In both CoCs, we assume that 70% of the successful exits self resolve, 20% are placed in permanent housing and 10% leave the population due to miscellaneous causes (death/migration/incarceration). The 15-20% ‘failure rate’ remains in the homeless population, while those that ‘exit’ through the intervention are added cumulatively each year and subtracted from the linear estimate. While this reasonably estimates costs deferred by the intervention, it does not effectively model overall population changes over time, which will be more dynamic. Lastly, we only assume a partial reduction of 75% of health costs and 80% of justice costs when the interim housing intervention is fully successful.

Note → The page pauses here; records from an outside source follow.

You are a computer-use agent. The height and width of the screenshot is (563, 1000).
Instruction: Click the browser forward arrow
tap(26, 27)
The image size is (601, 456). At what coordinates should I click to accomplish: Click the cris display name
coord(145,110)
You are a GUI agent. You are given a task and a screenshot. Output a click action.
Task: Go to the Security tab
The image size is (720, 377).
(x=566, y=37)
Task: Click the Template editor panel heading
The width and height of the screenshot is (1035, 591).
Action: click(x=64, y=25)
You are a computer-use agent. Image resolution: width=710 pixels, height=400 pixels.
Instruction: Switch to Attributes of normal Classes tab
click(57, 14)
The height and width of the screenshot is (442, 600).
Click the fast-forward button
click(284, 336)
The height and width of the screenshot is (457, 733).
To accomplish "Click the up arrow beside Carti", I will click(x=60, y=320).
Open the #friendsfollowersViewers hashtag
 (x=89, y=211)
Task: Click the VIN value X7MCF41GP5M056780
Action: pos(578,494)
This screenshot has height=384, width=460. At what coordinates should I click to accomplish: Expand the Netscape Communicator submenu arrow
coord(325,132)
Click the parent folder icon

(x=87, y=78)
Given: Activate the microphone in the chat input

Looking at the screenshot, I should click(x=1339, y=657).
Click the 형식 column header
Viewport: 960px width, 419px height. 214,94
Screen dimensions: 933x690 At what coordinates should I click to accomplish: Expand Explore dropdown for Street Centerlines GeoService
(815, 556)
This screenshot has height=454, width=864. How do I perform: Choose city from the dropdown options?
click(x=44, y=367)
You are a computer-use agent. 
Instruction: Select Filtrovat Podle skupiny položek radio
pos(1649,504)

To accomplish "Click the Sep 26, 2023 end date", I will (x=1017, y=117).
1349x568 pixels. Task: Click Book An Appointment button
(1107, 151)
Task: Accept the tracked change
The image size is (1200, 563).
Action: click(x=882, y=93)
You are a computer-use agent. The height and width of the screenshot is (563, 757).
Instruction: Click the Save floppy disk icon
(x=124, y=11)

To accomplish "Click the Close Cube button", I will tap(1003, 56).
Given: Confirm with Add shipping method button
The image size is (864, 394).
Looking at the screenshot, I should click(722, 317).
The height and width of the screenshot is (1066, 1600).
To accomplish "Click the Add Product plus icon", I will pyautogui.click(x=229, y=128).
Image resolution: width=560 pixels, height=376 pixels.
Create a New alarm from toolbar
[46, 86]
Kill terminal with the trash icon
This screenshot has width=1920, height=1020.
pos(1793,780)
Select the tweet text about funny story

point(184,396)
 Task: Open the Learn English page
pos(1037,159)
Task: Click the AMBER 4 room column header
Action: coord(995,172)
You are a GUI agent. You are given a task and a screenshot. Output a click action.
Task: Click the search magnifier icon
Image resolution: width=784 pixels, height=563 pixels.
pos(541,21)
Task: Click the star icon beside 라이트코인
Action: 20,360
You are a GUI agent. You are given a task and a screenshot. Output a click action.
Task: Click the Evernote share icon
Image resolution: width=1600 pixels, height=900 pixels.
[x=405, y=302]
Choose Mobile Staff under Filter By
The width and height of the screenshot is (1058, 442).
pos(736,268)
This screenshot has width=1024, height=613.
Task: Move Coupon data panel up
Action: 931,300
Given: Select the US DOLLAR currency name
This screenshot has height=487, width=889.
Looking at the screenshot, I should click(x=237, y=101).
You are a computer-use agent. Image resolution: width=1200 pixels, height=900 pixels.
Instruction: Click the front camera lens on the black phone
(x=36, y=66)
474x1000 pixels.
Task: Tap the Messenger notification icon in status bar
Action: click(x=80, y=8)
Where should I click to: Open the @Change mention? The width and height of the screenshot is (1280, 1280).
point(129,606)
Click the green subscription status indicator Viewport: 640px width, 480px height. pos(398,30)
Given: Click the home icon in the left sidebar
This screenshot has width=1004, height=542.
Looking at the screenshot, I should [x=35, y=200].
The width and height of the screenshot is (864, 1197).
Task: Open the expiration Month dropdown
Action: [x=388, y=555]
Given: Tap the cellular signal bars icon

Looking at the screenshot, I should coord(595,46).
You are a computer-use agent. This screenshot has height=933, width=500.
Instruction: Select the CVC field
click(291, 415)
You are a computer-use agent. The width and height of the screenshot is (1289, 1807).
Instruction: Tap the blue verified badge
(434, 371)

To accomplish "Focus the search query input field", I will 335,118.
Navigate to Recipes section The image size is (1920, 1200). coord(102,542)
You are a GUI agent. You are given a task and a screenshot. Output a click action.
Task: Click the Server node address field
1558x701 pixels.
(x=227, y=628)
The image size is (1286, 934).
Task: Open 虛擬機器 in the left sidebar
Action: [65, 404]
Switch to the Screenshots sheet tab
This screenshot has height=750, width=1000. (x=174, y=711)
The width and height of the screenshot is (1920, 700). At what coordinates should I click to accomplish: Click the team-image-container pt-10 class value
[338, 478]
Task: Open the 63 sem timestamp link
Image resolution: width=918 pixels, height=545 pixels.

CoC Est SU Health Cost Post Intervention Est Just Cost Post Intervention
San Fran. $49,413 $12,354 $32,942 $6588
Sacramento $56,046 $14,012 $39,135 $7827

While the steep growth rate in Sacramento is only flattened by the intervention, the more static population in San Francisco declines steadily, highlighting again the importance of reducing the overall homeless population’s growth rate via prevention in order to optimize other interventions. While this analysis only produced rough estimates based on overgeneralized assumptions from the limited data available, these general trends indicate that any intervention that reduces the homeless population, especially the unsheltered and super user subpopulations, could be cost effective when compared to healthcare, justice and other costs already known to be significant in these populations. Effectively targeting individuals with the highest risk of high healthcare and/or justice costs and intervening before these costs occur will maximize cost effectiveness. Further, parallel investments to prevent new entrants to the homelessness cycle, whether through a statewide eviction moratorium, rent control, rent subsidies or others, will increase savings by enabling the population to shrink as rapidly as possibly. As a banking metaphor, consider eliminating a debt by paying off the principle versus merely keeping up with interest payments.

With more comprehensive data about the individuals who access these services and experience homelessness, policymakers could better evaluate how public funds can be used to address the alarming growth of homelessness and related health, sanitation and safety issues in California. While this analysis focused on financial costs and benefits, it is vital to recognize spending on incarceration, emergency services and healthcare also quantifies human suffering. Inasmuch as easing this suffering through targeted interventions is foundational to humane and ethical public policy, quantifying this impact financially allows policymakers to effectively gather and deploy resources. This analysis in no way seeks to establish any cost savings standard ahead of the humane and ethical imperative to provide shelter and care to all Californians.